The bill provides disaster relief tax benefits for individuals and businesses affected by the California wildfires, including access to retirement funds, temporary suspension of limits on deductions for charitable contributions, allowance of deductions for personal casualty disaster losses, etc. The bill also extends tax relief previously provided for hurricanes Harvey, Irma and Maria to include disaster areas that were declared between September 21, 2017 and October 17, 2017. 

Tax Extenders Package

The tax extenders package provides an extension of expiring provisions for individuals and businesses, and the extension and phasedown of certain energy tax credits.

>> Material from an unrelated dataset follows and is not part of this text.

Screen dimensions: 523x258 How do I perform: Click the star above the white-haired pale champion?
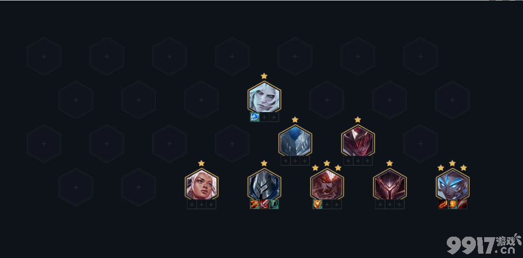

The covered provisions had expired at the end of 2016 but were retroactively extended for one year, and now expire at the end of 2017.

Select tax provisions now covered by the latest extension are described below:

  • Individual provisions include the exclusion from gross income of discharge of indebtedness on a principal residence, exclusion of mortgage insurance premiums treated as qualified residence interest, and above-the-line deduction for qualified tuition and related expenses for higher education.
  • Various business provisions include a three-year recovery period for race horses, a seven-year recovery period for motorsports entertainment complexes, expensing for films and qualified theatrical productions, extension of the Sec. 199 deduction to include Puerto Rico, extension of the 23.8% qualified timber gain rate, and credits for railroad track maintenance, mine safety, and empowerment zone tax incentives.
  • The temporary components of the residential energy property credit for fuel cells, distributed wind property, and geothermal heat pumps were retroactively extended. This change now matches the extension that was provided in the 2015 PATH Act for solar property (which excluded these other components). 
  • Numerous credits for energy production and conservation were extended, including geothermal heat pumps, fuel cell motor vehicles and refueling property, combined heat and power system property, energy-efficient new homes, and small wind turbines.

Other Tax Provisions

The bill also includes several items that were not ultimately included in the tax reform package enacted in late 2017 for procedural reasons. These provisions violated the Byrd rule that applies to legislation passed through a budget reconciliation process. The Bipartisan Budget Act of 2018 is not subject to these restrictions. Selected other tax provisions are described below. 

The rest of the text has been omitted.